■ Description of the task
Rewrite everything from the start of the material down to the line containing "Foreign Language (45, 2476)" as a JSON list of strings, one string per line and both ends included, leaving out any blank lines.
**********
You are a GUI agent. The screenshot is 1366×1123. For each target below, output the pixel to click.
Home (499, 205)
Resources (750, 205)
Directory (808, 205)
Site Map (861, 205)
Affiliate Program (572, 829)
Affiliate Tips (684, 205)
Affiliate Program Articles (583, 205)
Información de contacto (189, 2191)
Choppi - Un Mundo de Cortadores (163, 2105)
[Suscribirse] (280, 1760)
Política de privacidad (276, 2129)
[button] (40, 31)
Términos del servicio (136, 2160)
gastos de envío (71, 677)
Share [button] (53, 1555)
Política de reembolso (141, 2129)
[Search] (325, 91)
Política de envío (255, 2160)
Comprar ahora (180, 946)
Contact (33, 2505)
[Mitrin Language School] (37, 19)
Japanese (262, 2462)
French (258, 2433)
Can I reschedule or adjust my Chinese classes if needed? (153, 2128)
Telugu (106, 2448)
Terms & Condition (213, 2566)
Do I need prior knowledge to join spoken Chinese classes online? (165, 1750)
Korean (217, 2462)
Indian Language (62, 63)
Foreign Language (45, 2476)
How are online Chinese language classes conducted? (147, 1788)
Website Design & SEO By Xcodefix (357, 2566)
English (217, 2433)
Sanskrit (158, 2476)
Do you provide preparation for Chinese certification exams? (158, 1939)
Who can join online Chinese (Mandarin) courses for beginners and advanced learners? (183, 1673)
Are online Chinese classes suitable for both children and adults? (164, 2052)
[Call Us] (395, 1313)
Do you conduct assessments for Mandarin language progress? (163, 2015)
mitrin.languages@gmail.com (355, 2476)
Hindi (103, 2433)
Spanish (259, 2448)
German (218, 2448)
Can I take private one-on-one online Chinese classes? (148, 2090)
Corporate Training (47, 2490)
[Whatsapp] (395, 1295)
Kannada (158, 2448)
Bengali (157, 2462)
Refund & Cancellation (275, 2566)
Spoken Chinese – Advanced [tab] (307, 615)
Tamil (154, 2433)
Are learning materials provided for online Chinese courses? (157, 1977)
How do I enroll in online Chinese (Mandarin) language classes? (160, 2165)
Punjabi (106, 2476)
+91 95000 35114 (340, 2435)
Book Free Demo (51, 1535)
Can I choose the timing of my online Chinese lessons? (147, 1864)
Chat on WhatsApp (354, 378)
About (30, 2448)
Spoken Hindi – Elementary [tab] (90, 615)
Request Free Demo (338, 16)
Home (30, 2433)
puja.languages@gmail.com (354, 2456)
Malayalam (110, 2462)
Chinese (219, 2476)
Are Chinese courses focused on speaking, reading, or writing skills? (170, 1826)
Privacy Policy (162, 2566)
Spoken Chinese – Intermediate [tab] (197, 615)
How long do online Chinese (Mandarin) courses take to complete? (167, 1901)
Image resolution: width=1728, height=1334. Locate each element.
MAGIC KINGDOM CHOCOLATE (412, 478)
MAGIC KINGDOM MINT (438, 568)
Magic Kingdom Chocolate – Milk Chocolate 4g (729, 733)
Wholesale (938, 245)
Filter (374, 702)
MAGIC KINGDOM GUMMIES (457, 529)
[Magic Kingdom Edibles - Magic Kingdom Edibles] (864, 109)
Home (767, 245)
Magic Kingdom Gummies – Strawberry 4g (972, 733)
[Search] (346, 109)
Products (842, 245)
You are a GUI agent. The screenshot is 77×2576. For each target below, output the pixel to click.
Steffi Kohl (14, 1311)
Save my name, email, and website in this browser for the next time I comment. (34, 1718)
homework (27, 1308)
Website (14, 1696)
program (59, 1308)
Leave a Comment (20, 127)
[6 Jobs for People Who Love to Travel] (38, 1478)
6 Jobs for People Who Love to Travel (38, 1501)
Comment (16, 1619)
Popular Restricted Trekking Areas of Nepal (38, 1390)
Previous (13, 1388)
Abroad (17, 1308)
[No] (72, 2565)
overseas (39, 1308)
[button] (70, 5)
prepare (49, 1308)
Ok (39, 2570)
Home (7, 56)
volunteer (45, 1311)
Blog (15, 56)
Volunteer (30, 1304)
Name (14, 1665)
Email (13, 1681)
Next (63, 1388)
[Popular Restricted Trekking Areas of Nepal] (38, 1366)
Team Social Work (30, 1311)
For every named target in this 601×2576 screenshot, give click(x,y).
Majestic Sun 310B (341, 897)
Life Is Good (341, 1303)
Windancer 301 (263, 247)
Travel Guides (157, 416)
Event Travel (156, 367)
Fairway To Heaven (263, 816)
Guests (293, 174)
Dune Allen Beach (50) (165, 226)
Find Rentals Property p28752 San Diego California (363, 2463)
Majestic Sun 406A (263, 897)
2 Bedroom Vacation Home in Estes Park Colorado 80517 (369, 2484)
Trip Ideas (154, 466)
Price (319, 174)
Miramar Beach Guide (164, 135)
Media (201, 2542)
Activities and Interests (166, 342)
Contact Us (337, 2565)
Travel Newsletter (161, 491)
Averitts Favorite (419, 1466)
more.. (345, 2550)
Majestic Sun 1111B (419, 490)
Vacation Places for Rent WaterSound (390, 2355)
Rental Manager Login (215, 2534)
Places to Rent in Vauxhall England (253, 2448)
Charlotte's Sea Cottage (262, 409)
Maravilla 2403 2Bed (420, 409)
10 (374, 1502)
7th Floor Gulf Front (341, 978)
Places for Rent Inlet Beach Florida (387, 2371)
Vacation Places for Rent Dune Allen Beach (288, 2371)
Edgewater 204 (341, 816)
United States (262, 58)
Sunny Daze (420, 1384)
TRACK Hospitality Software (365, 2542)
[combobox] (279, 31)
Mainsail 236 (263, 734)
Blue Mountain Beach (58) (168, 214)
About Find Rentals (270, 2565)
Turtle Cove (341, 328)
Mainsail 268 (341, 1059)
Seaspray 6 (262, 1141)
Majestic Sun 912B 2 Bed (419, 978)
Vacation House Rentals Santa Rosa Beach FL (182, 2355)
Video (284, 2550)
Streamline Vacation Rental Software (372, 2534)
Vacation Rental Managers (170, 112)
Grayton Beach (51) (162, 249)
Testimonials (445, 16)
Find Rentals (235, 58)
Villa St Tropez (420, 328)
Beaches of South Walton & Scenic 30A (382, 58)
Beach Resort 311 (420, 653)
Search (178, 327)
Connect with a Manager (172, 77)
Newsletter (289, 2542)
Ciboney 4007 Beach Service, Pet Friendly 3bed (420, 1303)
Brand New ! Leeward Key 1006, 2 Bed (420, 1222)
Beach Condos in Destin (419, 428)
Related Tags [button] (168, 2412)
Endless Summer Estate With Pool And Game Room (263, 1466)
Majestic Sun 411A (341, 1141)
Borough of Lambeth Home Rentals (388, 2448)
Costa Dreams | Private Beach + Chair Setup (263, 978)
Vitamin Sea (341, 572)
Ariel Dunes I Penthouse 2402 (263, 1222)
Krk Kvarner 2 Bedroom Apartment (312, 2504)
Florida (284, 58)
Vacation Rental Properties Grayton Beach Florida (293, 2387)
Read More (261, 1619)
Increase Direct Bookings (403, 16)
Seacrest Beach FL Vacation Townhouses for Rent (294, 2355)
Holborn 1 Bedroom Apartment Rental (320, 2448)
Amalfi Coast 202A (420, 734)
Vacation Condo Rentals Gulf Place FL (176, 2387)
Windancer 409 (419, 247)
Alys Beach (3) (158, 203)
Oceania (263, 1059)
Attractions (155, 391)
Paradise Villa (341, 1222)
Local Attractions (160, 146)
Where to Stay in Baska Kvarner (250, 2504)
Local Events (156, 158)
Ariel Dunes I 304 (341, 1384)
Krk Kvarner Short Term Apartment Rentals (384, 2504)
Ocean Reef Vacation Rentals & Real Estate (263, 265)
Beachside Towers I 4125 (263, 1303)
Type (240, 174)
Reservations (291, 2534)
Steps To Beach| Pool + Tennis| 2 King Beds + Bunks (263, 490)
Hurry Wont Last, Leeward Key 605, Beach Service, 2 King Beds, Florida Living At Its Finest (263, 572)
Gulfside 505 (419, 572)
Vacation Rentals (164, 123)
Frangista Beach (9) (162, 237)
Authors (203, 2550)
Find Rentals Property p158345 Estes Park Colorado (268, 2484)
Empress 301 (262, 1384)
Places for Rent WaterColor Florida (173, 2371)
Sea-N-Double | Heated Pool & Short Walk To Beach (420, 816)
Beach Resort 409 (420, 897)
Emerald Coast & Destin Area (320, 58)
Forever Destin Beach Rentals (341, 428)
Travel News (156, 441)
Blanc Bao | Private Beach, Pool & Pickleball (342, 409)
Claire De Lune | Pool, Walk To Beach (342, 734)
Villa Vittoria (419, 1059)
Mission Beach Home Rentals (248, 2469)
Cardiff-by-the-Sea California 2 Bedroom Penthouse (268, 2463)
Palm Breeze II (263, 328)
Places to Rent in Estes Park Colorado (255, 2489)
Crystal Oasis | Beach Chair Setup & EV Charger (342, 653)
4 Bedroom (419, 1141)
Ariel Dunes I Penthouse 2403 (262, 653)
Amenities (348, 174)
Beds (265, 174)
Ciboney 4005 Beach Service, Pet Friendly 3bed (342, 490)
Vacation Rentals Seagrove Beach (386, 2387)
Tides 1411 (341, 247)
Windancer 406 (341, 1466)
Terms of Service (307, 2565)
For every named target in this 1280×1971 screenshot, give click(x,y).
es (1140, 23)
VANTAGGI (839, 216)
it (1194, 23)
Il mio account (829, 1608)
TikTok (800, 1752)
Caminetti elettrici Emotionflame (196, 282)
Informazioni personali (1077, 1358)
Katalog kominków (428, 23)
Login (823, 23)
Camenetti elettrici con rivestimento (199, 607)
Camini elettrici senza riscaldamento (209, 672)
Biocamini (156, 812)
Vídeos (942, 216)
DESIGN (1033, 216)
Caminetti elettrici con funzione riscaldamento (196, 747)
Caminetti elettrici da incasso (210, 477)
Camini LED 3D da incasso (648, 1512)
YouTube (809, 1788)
**********
■ Answer to the exercise
[
  "You are a GUI agent. The screenshot is 1366×1123. For each target below, output the pixel to click.",
  "Home (499, 205)",
  "Resources (750, 205)",
  "Directory (808, 205)",
  "Site Map (861, 205)",
  "Affiliate Program (572, 829)",
  "Affiliate Tips (684, 205)",
  "Affiliate Program Articles (583, 205)",
  "Información de contacto (189, 2191)",
  "Choppi - Un Mundo de Cortadores (163, 2105)",
  "[Suscribirse] (280, 1760)",
  "Política de privacidad (276, 2129)",
  "[button] (40, 31)",
  "Términos del servicio (136, 2160)",
  "gastos de envío (71, 677)",
  "Share [button] (53, 1555)",
  "Política de reembolso (141, 2129)",
  "[Search] (325, 91)",
  "Política de envío (255, 2160)",
  "Comprar ahora (180, 946)",
  "Contact (33, 2505)",
  "[Mitrin Language School] (37, 19)",
  "Japanese (262, 2462)",
  "French (258, 2433)",
  "Can I reschedule or adjust my Chinese classes if needed? (153, 2128)",
  "Telugu (106, 2448)",
  "Terms & Condition (213, 2566)",
  "Do I need prior knowledge to join spoken Chinese classes online? (165, 1750)",
  "Korean (217, 2462)",
  "Indian Language (62, 63)",
  "Foreign Language (45, 2476)"
]